Born in Montreal, Sahl and his family soon moved to Los Angeles. There the boy won an American Legion Americanism Award while a member of the ROTC. His father had been a court reporter and later an administrator with the FBI. Mort, attending Belmont High School, hoped to go on to West Point, but was drafted and ended up in an Alaskan Air Force base. He got into trouble for editing the newspaper “Poop from the Group,” and was given 83 days of KP in a row. Still, he remained solidly establishment-oriented, and after his Air Force years majored in city management and traffic engineering at the University of Southern California, graduating in 1950.

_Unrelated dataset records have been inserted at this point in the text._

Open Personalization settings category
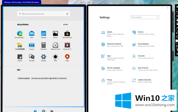178x112 pixels. point(143,45)
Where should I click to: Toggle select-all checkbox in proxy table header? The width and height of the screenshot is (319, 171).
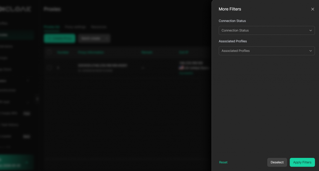coord(49,52)

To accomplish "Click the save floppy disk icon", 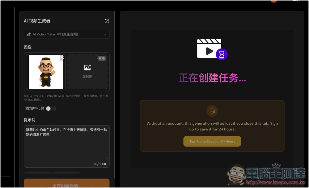I will coord(212,111).
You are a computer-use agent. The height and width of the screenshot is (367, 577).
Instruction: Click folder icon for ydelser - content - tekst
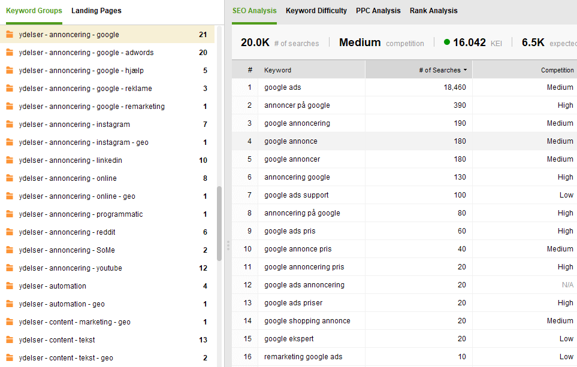tap(10, 340)
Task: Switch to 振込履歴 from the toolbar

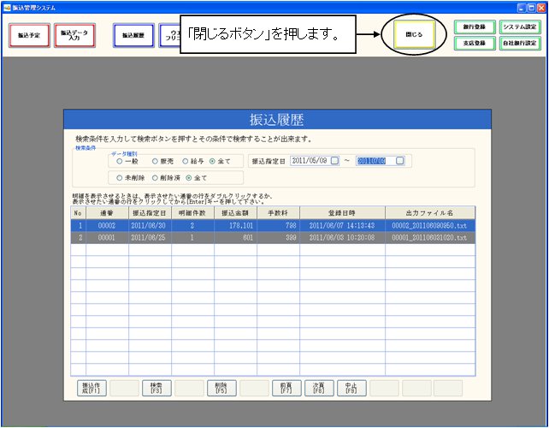Action: pyautogui.click(x=134, y=35)
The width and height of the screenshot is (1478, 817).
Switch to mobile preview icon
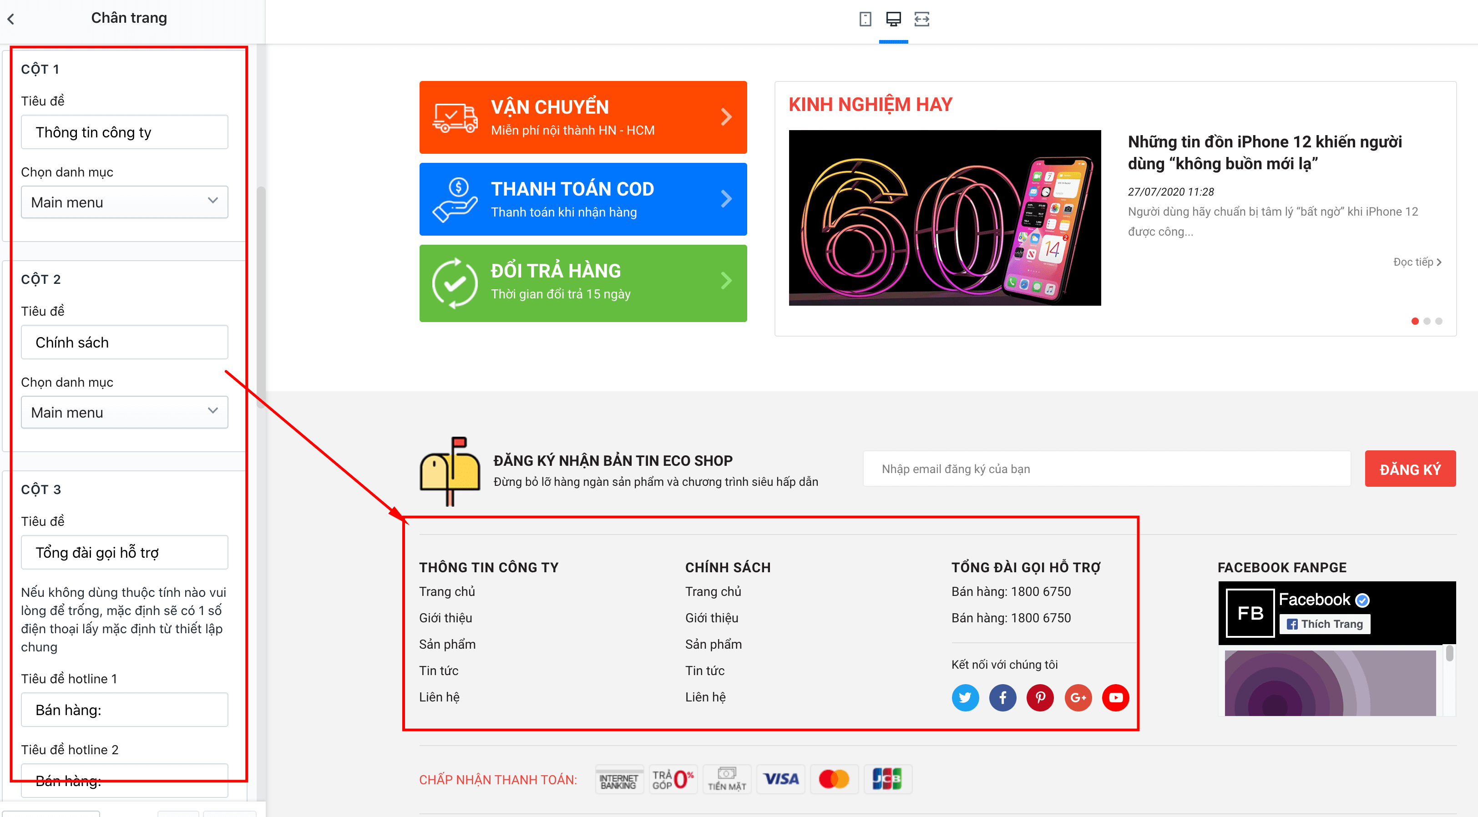coord(865,19)
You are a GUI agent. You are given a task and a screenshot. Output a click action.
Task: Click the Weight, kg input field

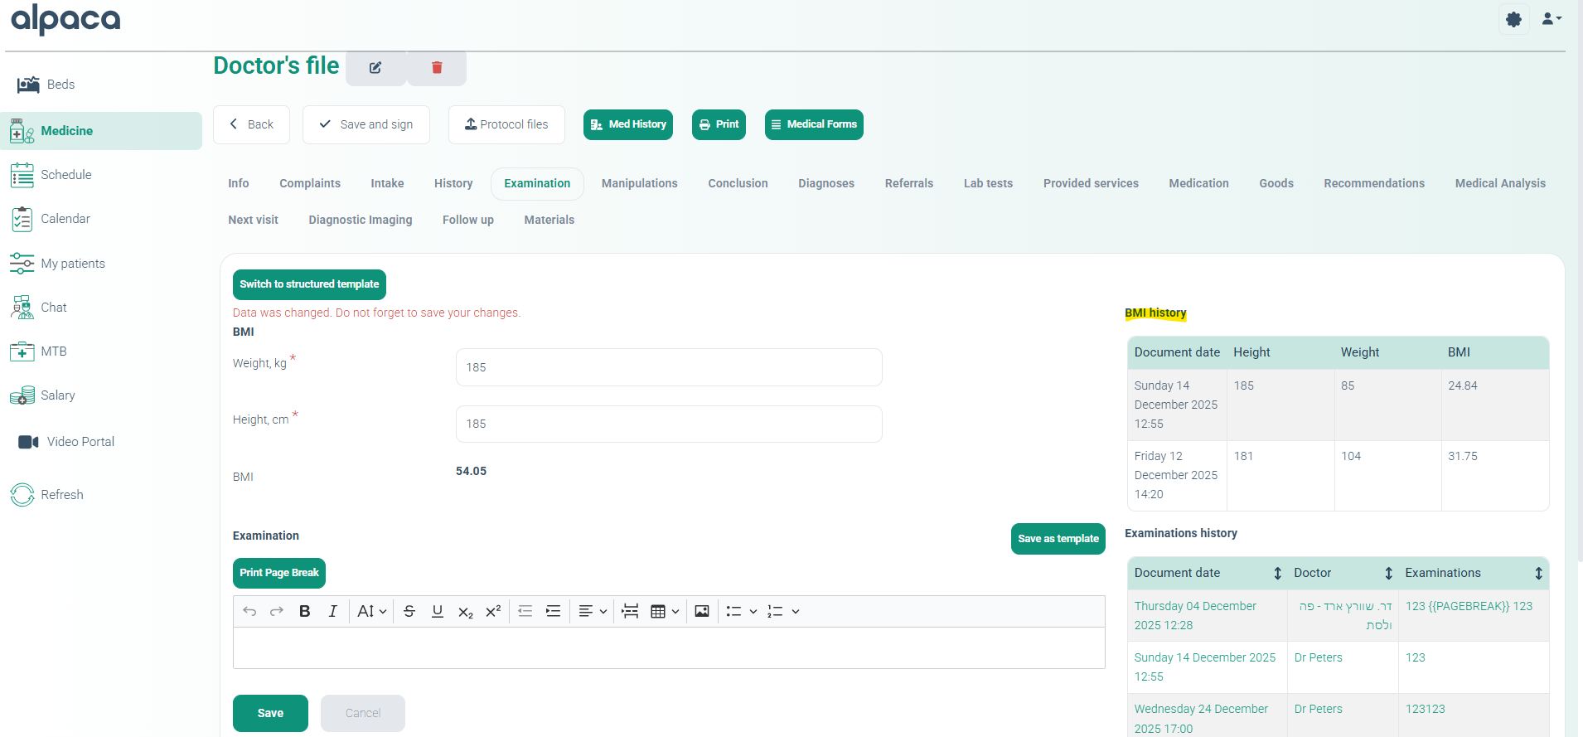click(668, 367)
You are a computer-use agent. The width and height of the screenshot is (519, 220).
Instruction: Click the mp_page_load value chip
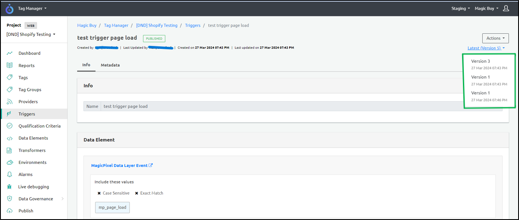tap(112, 207)
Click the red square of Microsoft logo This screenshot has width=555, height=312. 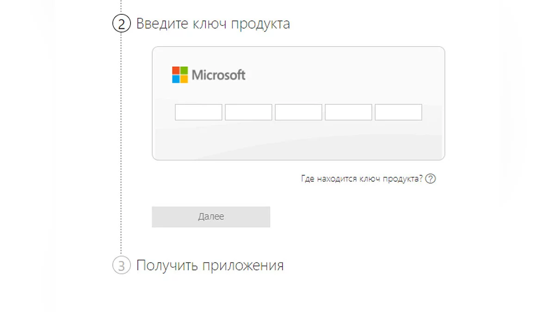176,70
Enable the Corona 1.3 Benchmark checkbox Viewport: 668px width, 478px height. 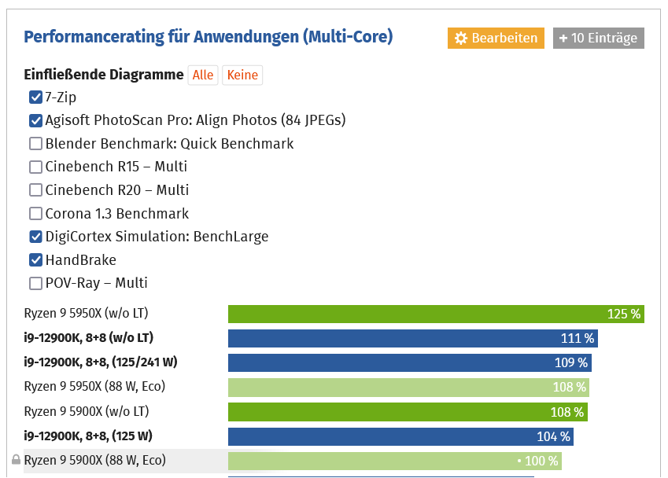point(35,213)
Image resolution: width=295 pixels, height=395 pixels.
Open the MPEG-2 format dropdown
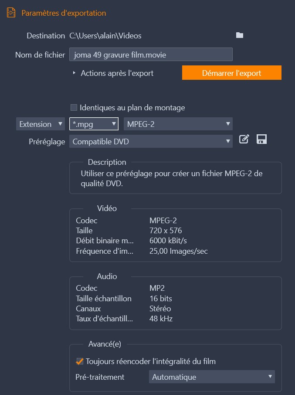[178, 124]
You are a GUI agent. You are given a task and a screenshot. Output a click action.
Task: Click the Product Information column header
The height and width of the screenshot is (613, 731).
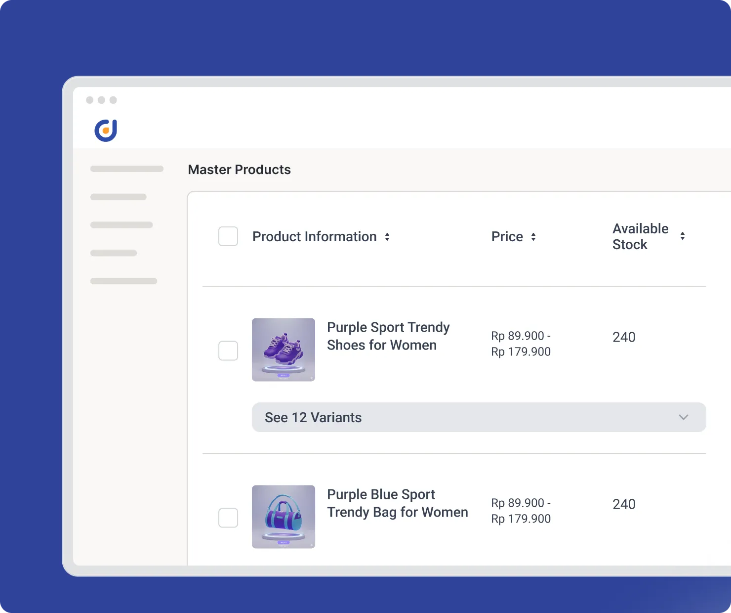[314, 237]
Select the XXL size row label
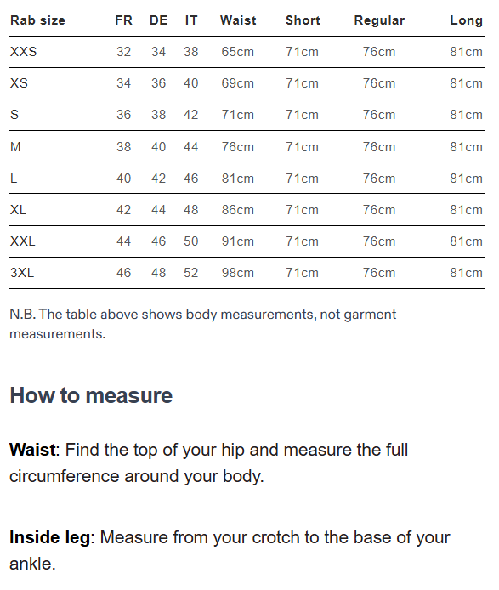 pos(23,241)
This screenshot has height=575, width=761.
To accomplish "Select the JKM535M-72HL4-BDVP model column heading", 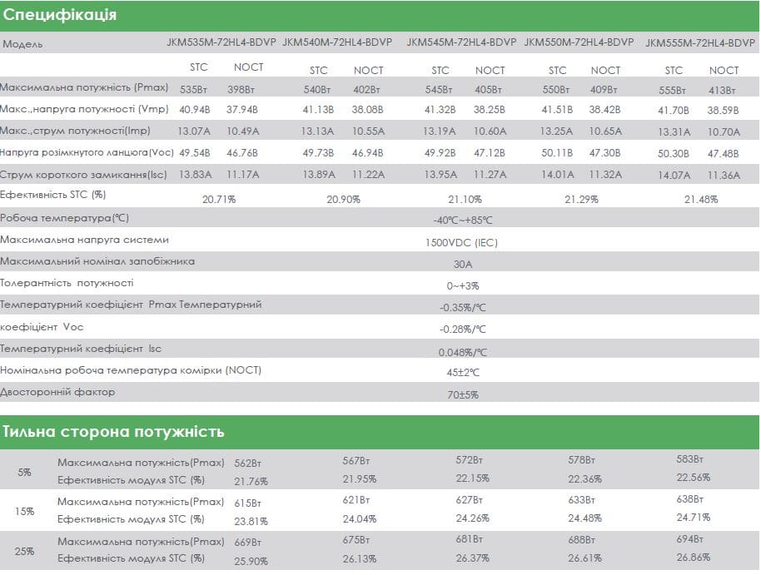I will click(x=221, y=42).
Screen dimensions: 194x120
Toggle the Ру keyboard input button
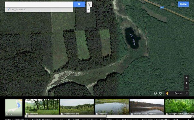point(89,4)
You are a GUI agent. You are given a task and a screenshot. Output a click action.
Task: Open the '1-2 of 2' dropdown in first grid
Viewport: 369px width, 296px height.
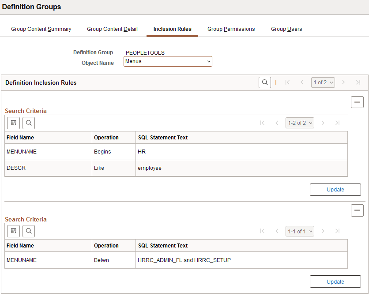point(300,123)
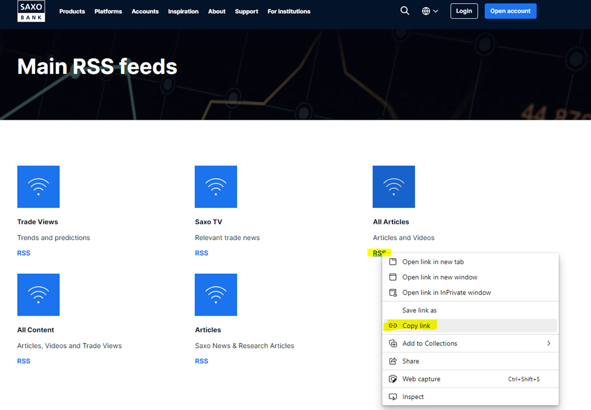
Task: Open the RSS link under Saxo TV
Action: (x=202, y=253)
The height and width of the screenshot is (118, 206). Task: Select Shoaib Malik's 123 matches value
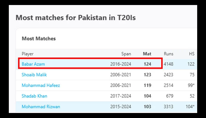tap(147, 75)
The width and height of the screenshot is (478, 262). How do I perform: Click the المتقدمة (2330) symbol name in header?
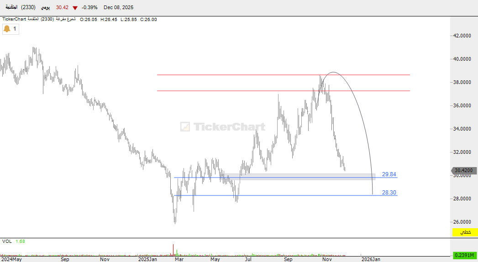pos(20,8)
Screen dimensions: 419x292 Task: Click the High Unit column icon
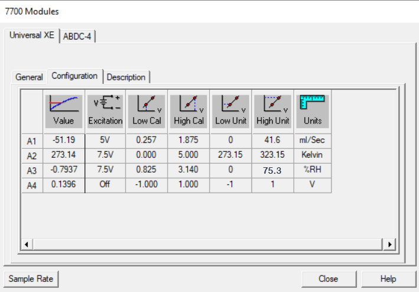(273, 104)
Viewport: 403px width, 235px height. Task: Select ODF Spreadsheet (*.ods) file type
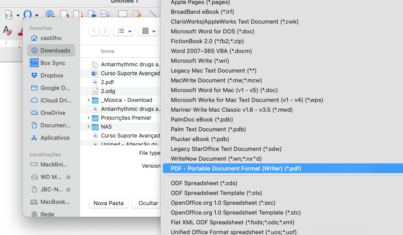[204, 183]
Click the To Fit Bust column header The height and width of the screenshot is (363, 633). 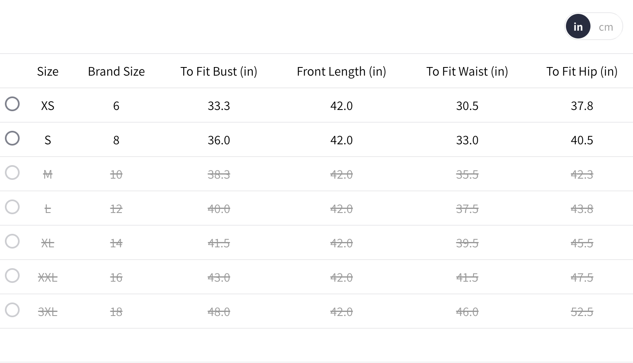pyautogui.click(x=219, y=72)
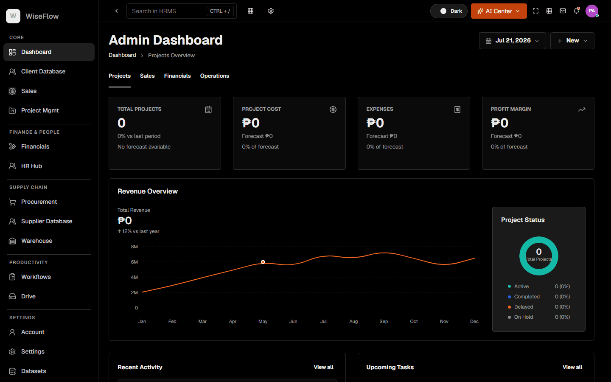Toggle the Dark mode switch
Image resolution: width=611 pixels, height=382 pixels.
tap(449, 11)

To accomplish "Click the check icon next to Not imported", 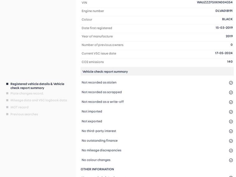I will (231, 112).
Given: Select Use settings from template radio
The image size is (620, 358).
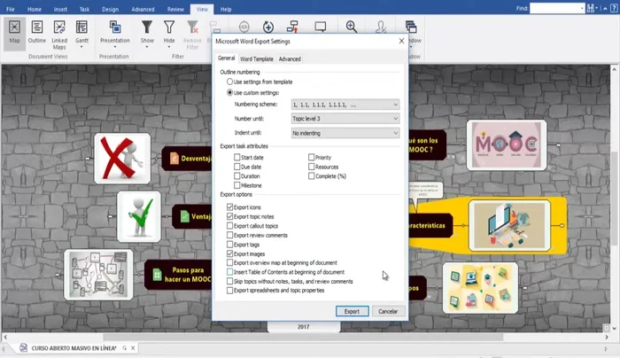Looking at the screenshot, I should [x=231, y=82].
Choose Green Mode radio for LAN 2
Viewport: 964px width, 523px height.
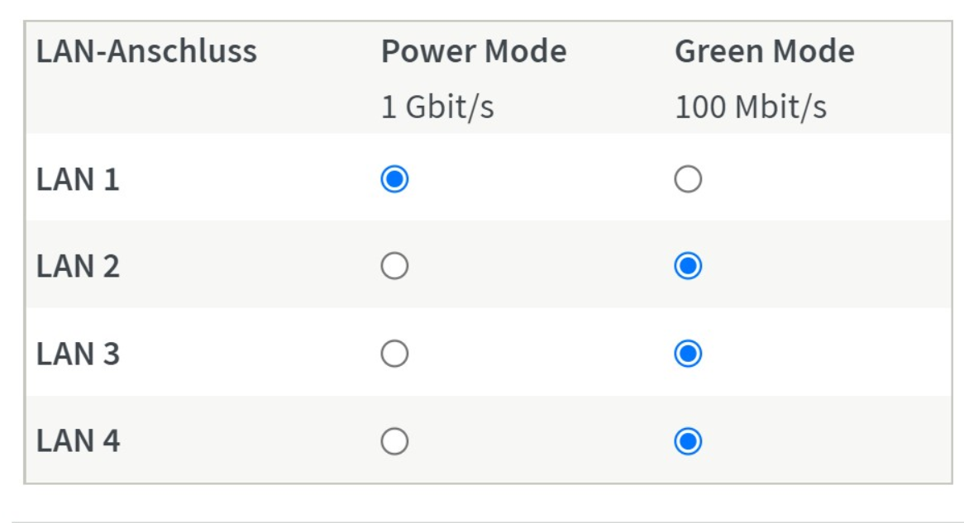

After a few aimless years of writing and nearly starving, Sahl’s girlfriend suggested he try stand-up in San Francisco at the hip Hungry i. She told him, “The audiences are all intellects, which means if they understand you, great, and if they don’t, they will never admit it…” They didn’t admit it. As Sahl recalled, the audience “threw pennies at me—and peanuts onto the stage. They were really savage.” But the club owner didn’t have the heart to fire him, and so Sahl persisted and eventually the audience began to understand what he was doing.
They had been confused by Mort’s mordant observational style. Instead of fast jokes, he offered satirical descriptions. He told the crowd about conservatives dressing in charcoal gray suits “because modern science was looking for a color more somber than black.” He said these men usually wore a tie with “a large stick pin that seemed to go through the body.” While previous generations of comics set up their jokes with mechanical precision and blasted the punchline, Mort left it to the audience to be smart enough to find the humor. It took them a moment to get a quick satiric jab like his mention of “a magazine of obscure poetry—called ‘Whither.’”
The name “Hungry i” meant “hungry intellectual,” and instead of fat jokes, skinny jokes or homely jokes, Mort gave the crowd some intellectual lines: “I took a course at Cal called Statistical Analysis. And there was a guy in the course who used to make up all his computations and he never used Sigma. He used his own initials. ‘Cause he was the standard deviation…”
One of his most popular bits at the time, pre-dating Woody Allen’s “Take the Money and Run,” was about a bank robber who comes up against an intellectual teller. The robber hands him a note that says “act normal.” The teller writes back, “define your terms.”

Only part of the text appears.